BACKGROUND OF THE INVENTION
[0002] 1. Field of the Invention
[0003] This invention relates to a valve train device for an engine
and, more particularly, to a valve train device which can
continuously change valve opening duration and/or the amount of
valve lift.
[0004] 2. Description of the Related Art
[0005] It is known in the art how to provide engines with a valve
train device that is capable of continuously changing intake valve
opening duration and/or the amount of valve lift. An example of
such a valve train device comprises a camshaft, which drives an
intake valve to open and close through a rocker arm, a swing arm
that is driven to swing by the camshaft and a control arm that is
interposed between a swing cam surface of the swing arm and a
rocker-side depressed surface of the rocker arm. The valve opening
duration and the amount of valve lift is continuously varied by
continuously changing a point of the control arm that comes into
contact with the swing cam surface and a point of the control arm
that comes into contact with the depressed surface of the rocker
arm (See e.g., JP-A-Sho 59-500002).
SUMMARY OF THE INVENTION
[0006] In the conventional valve train device described above, the
device includes the rocker arm, the swing arm and the control arm.
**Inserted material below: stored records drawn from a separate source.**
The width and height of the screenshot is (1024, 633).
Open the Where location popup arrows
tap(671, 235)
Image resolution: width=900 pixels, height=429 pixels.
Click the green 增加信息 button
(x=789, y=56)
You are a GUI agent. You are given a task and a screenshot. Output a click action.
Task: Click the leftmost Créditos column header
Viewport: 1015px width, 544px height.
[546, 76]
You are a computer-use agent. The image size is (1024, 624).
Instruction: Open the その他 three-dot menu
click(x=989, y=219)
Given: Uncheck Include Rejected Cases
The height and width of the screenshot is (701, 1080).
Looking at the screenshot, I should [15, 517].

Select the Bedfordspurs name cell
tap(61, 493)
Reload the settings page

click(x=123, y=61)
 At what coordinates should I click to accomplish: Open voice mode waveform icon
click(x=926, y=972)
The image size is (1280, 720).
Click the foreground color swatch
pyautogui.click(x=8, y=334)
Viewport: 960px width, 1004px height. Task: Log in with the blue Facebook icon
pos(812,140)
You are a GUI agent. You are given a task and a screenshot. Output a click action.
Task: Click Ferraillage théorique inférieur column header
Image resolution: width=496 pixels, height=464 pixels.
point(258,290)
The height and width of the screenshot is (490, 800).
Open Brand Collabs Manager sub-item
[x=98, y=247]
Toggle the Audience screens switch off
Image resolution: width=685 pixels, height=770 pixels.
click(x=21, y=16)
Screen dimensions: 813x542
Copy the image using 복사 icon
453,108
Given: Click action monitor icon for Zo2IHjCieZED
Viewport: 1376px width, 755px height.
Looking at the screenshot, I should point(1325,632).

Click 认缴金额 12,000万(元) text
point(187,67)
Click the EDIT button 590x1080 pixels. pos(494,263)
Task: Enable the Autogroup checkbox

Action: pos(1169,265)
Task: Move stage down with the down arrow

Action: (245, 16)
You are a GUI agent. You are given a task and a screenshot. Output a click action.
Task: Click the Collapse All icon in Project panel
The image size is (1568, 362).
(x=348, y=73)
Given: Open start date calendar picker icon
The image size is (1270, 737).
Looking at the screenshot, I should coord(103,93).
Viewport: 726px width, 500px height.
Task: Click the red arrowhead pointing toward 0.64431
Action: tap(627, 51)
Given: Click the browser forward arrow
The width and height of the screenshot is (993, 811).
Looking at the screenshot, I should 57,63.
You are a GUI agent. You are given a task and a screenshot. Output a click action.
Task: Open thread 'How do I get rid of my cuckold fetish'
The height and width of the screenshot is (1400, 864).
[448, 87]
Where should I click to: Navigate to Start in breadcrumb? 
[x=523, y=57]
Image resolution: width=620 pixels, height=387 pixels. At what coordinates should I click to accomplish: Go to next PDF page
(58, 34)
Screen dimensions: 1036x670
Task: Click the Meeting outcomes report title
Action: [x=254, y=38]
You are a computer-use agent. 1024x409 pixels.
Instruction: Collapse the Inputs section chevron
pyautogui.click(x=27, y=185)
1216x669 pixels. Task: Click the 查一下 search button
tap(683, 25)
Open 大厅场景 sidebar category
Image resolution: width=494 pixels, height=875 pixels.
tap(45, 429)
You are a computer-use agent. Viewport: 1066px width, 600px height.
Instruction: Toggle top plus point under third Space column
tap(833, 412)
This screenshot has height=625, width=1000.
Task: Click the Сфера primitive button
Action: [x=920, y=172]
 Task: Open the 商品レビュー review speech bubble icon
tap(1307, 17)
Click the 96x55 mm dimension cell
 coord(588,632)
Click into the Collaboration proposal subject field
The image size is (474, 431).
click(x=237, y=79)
The contact point between the control arm and the swing cam
surface, as well as the contact point between the control arm and
the rocker-side depressed surface is displaced to vary the valve
lift and valve lift duration. While effective, there is a concern
that the size of the overall device might increase depending on the
features of the components determined to rigidly secure the device
and on the layout of such components.
[0007] In view of the foregoing, it is, therefore, an object of an
embodiment of the present invention to provide a valve train device
for an engine capable of rigidly securing the components as well a
providing a compact arrangement.
[0008] Accordingly, one embodiment of the present invention
comprises a valve train device for an engine for driving a valve
which opens and closes a valve opening of a combustion chamber. The
device comprises a valve drive device and drive force transmission
mechanism. The drive force transmission mechanism is configured to
transmit a driving force from the drive member to the valve. The
drive force transmission mechanism comprises a transmission portion
configured to transmit the driving force from the drive member to
the valve and a variable portion configured to continuously change
a state of the transmission portion to thereby continuously change
an opening duration of the valve or the amount of valve lift. At
least part of the variable portion is positioned within in the
transmission portion.
[0009] For purposes of summarizing the invention, certain aspects,
advantages and novel features of the invention have been described
herein. It is to be understood that not necessarily all such
advantages may be achieved in accordance with any particular
embodiment of the invention. Thus, the invention may be embodied or
carried out in a manner that achieves or optimizes one advantage or
group of advantages as taught herein without necessarily achieving
other advantages as may be taught or suggested herein
BRIEF DESCRIPTION OF THE DRAWINGS
[0010] A general architecture that implements various features of
specific embodiments of the invention will now be described with
reference to the drawings. The drawings and the associated
descriptions are provided to illustrate embodiments of the
invention and not to limit the scope of the invention.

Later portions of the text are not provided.